Astronomers Say Aliens Sending Us Signals Will Be Long Dead Before Their Messages Arrive
In a time of instant messaging and the ability to circulate data around the world with a minimal delay, sending and receiving messages through outer space is like handwriting a letter and sending it through the Pony Express. We have yet to pick up any signals from alien civilizations (as far as we know), and according to a new study by astronomers, if we ever do it will be long after the senders are dead.
Expanding on the Drake equation, École Polytechnique Fédérale de Lausanne scientist Claudio Grimaldi and his team calculated how long it would take signals to reach Earth.
Our galaxy is roughly 100,000 light years across, and the radio signals we have been sending for the past eight decades have only traveled 0.001 percent of it.

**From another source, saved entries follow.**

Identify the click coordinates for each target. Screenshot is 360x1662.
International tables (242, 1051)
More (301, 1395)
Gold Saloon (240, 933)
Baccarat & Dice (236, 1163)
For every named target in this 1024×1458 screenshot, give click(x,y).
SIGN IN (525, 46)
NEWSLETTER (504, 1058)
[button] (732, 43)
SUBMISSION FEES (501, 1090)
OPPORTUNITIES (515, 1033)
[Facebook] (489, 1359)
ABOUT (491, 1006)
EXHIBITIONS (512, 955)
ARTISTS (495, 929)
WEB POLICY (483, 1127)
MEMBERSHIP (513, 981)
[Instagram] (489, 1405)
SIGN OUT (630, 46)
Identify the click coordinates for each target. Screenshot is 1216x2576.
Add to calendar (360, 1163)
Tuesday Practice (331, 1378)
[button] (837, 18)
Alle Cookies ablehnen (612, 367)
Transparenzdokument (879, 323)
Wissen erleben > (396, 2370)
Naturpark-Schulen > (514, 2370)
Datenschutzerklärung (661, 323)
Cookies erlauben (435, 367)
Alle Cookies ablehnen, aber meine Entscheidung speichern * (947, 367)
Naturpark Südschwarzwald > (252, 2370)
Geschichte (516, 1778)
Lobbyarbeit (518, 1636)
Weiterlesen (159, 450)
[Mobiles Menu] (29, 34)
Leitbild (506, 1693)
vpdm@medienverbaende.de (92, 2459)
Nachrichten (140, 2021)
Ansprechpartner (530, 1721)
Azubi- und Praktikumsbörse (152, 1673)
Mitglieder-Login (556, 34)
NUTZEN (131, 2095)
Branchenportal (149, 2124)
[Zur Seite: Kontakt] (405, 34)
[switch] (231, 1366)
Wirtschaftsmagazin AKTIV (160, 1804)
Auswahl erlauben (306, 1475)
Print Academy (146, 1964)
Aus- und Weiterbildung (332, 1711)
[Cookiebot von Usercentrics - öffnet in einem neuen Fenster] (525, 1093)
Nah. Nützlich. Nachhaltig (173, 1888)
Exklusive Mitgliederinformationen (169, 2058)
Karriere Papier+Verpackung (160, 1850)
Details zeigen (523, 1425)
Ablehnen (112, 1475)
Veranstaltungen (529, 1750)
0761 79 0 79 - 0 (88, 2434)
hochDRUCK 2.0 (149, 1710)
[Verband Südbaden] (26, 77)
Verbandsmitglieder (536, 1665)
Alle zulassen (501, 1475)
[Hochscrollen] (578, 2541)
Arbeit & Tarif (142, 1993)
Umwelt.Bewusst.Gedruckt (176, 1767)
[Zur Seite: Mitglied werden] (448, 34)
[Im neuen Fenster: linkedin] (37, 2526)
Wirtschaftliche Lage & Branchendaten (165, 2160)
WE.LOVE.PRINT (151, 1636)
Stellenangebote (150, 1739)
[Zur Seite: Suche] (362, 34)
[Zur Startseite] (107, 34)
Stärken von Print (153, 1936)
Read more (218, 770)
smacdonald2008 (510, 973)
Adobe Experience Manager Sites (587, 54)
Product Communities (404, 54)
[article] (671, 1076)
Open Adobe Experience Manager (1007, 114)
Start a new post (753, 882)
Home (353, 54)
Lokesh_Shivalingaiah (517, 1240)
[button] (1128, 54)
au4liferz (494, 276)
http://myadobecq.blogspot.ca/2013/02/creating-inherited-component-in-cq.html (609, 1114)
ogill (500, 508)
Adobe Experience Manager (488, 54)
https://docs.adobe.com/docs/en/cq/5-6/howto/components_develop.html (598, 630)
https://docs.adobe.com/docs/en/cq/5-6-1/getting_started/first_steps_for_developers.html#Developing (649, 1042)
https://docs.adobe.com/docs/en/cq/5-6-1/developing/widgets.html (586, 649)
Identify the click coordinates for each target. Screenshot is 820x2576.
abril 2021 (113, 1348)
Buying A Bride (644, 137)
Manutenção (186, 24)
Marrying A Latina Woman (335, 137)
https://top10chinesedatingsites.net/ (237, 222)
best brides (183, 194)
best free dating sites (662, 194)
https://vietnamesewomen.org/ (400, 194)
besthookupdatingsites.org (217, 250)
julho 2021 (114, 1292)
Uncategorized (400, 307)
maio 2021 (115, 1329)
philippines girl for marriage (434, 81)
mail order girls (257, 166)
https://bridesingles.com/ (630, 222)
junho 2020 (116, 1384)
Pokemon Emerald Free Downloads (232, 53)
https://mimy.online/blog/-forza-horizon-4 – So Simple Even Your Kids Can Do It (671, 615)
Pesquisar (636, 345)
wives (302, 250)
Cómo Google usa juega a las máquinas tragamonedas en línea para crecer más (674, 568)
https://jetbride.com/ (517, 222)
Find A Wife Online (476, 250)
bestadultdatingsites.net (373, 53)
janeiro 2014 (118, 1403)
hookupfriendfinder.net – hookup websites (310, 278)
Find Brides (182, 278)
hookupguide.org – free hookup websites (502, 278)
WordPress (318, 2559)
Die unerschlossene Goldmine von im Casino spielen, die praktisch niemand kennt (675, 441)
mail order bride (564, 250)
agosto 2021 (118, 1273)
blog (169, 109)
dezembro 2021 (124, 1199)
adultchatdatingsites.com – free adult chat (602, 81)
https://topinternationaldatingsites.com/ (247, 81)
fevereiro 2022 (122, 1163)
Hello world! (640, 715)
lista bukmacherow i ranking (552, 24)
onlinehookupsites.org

"If the civilization emitted from the other side of the galaxy, when the signal arrives here, the civilization will already be gone," Grimaldi said. Civilizations are believed to only last 100,000 years, so if an alien race started sending signals early on, they would still only get 1.25 percent of the way here.
This also means that the signals we have been sending won't be received until long after we're gone, which is a bummer. Aliens will come hoping to find our great pop culture and the beautiful English language but will arrive and be disappointed by whatever is left on this third rock from the sun. I'm willing to be that it will be a smoldering heap covered in bionic cockroaches, plastic bottles, fruitcake, and Twinkies.
The good news is that if we ever pick up a signal asking us to take a group of little grey and green men (and women) to our leader, it won't be the current administration that an alien civilization will get the chance to meet.